■ Assignment: Note each line in the data below that holds "marker", and copy it.

■ Exercise material:
========================================
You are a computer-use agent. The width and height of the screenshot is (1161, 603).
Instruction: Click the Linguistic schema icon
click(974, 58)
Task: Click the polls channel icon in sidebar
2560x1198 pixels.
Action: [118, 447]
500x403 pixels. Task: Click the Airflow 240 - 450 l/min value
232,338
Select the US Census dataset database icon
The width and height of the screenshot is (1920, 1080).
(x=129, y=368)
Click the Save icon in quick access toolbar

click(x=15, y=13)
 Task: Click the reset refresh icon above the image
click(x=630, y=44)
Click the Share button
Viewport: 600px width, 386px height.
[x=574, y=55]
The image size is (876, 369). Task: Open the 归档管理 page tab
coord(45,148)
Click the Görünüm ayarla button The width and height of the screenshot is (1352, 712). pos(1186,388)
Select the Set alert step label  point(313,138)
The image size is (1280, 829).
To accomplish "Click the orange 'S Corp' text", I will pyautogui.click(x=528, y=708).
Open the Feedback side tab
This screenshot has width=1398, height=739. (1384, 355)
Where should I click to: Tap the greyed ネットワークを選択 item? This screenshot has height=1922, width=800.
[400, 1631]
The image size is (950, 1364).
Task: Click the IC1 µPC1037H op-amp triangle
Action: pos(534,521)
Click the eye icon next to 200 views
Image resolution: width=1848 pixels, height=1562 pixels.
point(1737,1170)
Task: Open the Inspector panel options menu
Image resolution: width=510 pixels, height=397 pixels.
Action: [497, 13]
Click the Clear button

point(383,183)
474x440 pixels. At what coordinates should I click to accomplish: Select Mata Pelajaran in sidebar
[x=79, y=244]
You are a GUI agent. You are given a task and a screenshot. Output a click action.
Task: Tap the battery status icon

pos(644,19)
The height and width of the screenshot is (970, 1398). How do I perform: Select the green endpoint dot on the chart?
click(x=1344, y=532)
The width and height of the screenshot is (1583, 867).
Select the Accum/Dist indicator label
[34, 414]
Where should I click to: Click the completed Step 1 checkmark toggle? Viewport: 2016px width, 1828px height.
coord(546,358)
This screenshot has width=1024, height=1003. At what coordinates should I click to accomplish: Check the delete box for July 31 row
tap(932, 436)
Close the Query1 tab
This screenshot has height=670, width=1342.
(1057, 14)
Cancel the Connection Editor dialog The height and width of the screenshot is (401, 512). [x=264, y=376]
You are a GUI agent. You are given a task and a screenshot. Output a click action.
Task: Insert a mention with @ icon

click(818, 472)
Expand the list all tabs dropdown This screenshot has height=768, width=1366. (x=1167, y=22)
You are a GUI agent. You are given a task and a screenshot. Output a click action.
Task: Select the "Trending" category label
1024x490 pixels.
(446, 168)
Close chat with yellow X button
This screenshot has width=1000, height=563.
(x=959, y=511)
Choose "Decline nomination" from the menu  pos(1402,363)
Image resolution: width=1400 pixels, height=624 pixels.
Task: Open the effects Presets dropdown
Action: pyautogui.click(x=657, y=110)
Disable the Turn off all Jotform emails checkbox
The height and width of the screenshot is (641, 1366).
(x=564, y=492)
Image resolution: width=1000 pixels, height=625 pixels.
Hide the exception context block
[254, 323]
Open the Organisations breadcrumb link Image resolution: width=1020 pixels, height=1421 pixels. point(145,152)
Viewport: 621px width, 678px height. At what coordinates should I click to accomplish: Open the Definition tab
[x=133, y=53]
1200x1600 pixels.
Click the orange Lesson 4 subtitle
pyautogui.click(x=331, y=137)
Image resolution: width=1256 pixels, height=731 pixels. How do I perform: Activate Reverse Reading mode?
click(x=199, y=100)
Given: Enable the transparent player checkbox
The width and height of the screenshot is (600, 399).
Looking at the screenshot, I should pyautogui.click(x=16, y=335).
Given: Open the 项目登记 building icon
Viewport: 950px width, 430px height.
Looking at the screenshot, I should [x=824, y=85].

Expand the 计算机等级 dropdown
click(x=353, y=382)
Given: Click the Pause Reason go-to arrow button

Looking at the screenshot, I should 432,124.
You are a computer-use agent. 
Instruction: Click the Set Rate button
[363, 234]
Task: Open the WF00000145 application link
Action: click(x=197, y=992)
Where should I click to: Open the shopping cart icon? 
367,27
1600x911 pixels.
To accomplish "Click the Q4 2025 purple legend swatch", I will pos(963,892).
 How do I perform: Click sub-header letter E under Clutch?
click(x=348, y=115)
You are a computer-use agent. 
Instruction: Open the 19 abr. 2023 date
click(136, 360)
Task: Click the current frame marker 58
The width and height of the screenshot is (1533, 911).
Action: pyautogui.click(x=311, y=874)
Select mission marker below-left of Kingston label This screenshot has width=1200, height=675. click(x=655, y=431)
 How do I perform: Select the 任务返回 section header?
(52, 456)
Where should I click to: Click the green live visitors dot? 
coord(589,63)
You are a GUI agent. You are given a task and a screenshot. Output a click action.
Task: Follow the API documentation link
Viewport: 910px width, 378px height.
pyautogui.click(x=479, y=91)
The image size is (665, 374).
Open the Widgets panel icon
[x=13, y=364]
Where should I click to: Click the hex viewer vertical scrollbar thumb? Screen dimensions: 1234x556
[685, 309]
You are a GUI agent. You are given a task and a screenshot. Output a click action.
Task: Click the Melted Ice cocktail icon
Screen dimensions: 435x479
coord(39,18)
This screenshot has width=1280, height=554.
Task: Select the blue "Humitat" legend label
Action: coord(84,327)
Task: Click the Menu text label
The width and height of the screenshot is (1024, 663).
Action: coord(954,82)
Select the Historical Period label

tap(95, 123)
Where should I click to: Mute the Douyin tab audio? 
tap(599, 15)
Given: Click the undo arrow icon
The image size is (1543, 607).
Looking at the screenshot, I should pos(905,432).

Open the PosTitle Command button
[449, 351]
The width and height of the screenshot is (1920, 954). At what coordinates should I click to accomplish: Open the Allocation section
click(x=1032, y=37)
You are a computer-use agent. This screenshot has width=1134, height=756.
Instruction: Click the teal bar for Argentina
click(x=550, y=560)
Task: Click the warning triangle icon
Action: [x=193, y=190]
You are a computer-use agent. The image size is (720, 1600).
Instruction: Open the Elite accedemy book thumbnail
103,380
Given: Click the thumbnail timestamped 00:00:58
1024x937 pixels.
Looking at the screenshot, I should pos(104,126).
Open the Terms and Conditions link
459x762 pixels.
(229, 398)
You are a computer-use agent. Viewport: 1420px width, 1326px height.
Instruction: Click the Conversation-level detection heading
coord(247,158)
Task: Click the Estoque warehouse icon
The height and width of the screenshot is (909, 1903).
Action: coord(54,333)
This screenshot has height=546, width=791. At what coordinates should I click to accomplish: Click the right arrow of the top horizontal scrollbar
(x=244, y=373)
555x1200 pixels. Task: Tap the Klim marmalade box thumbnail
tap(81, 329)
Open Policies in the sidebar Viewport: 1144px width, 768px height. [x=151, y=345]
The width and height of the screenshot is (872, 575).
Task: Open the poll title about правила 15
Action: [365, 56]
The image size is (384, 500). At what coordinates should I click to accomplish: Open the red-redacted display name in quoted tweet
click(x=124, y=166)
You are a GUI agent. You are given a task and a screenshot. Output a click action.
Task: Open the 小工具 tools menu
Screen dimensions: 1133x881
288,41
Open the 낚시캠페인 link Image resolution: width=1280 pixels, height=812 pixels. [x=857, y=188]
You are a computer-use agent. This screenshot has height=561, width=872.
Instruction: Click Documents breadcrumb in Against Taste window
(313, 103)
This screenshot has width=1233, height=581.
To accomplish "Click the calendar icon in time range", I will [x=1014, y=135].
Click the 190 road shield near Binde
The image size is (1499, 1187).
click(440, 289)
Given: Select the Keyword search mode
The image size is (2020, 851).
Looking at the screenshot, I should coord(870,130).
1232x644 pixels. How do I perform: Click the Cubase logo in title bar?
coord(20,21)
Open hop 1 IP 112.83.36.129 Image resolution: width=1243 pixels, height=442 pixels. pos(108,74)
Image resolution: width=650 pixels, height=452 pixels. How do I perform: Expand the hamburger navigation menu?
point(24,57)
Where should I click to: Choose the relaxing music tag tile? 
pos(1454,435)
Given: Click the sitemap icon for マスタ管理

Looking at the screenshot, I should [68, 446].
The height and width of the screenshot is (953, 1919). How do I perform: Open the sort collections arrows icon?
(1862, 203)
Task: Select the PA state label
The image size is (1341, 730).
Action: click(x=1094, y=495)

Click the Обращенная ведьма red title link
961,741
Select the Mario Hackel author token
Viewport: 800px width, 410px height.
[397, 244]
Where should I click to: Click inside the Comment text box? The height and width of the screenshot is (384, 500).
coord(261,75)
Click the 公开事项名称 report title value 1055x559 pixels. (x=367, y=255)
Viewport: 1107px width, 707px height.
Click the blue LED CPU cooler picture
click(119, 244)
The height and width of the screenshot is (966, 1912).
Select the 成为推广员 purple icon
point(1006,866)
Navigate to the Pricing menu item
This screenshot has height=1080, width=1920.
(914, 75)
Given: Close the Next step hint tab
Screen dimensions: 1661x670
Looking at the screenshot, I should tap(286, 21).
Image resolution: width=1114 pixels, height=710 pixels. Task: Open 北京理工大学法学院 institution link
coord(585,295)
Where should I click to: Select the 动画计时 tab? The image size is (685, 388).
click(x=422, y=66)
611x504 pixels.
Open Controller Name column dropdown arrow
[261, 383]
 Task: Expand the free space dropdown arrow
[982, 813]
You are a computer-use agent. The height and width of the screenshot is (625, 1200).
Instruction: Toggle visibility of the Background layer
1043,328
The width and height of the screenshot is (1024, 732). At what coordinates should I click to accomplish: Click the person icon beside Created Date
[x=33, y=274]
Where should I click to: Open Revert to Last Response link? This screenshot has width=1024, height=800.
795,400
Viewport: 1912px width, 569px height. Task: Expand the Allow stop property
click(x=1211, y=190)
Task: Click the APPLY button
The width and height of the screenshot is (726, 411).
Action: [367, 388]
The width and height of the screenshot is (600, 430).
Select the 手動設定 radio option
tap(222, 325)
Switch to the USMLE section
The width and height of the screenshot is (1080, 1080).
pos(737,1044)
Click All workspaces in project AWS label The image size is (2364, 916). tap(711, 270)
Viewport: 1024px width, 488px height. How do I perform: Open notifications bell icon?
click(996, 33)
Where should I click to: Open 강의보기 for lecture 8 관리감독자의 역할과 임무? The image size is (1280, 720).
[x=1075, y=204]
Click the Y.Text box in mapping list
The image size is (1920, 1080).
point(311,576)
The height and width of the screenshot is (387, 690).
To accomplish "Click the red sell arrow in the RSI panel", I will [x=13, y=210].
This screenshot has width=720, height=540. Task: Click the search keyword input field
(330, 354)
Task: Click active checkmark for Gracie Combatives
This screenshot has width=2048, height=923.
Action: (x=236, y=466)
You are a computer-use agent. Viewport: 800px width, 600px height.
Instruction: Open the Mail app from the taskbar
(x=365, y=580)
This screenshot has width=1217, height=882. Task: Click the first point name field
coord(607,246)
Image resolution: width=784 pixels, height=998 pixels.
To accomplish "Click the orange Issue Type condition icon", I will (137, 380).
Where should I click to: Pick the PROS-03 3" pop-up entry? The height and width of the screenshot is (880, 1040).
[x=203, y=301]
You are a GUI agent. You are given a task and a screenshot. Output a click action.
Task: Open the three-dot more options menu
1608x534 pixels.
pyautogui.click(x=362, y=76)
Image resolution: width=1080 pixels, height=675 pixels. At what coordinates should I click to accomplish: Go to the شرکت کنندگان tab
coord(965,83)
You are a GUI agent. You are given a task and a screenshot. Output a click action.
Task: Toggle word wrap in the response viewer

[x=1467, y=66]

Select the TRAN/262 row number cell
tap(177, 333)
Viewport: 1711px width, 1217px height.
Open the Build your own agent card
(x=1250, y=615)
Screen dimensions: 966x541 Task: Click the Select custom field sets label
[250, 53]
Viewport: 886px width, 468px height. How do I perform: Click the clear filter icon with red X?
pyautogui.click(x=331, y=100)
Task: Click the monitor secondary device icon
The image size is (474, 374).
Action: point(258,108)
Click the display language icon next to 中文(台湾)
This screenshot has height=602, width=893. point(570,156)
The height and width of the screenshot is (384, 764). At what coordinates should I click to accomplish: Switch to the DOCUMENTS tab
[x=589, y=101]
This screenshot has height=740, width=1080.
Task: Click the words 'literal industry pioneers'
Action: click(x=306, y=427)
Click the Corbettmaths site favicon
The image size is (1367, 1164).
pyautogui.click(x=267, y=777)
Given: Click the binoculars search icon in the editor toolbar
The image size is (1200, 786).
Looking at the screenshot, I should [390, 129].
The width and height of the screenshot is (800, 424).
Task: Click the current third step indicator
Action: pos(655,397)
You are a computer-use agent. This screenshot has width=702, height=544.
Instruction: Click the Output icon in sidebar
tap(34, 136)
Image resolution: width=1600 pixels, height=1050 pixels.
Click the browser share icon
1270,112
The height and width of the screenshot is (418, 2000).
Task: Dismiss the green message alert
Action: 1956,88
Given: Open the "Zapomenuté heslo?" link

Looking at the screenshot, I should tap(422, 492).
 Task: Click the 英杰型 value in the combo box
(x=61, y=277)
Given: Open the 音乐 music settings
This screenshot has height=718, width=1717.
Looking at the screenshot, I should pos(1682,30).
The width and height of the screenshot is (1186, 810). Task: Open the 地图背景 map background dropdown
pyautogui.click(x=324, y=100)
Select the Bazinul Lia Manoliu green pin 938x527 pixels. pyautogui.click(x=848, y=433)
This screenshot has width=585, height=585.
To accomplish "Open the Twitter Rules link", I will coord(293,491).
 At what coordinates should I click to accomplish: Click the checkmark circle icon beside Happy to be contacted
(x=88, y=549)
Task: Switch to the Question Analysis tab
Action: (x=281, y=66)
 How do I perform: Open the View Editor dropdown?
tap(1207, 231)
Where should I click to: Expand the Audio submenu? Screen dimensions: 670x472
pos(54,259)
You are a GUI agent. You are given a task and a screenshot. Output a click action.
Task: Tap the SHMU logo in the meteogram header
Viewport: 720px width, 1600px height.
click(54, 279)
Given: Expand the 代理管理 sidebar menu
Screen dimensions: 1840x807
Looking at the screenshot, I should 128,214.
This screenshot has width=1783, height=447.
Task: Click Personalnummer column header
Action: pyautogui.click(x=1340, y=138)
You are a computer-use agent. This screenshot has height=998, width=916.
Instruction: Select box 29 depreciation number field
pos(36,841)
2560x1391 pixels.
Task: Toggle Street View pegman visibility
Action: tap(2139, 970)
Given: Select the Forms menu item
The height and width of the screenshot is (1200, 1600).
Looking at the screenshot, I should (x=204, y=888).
========================================
■ Your solution:
Task: Click the current frame marker 58
Select mission marker below-left of Kingston label This screenshot has width=1200, height=675. click(x=655, y=431)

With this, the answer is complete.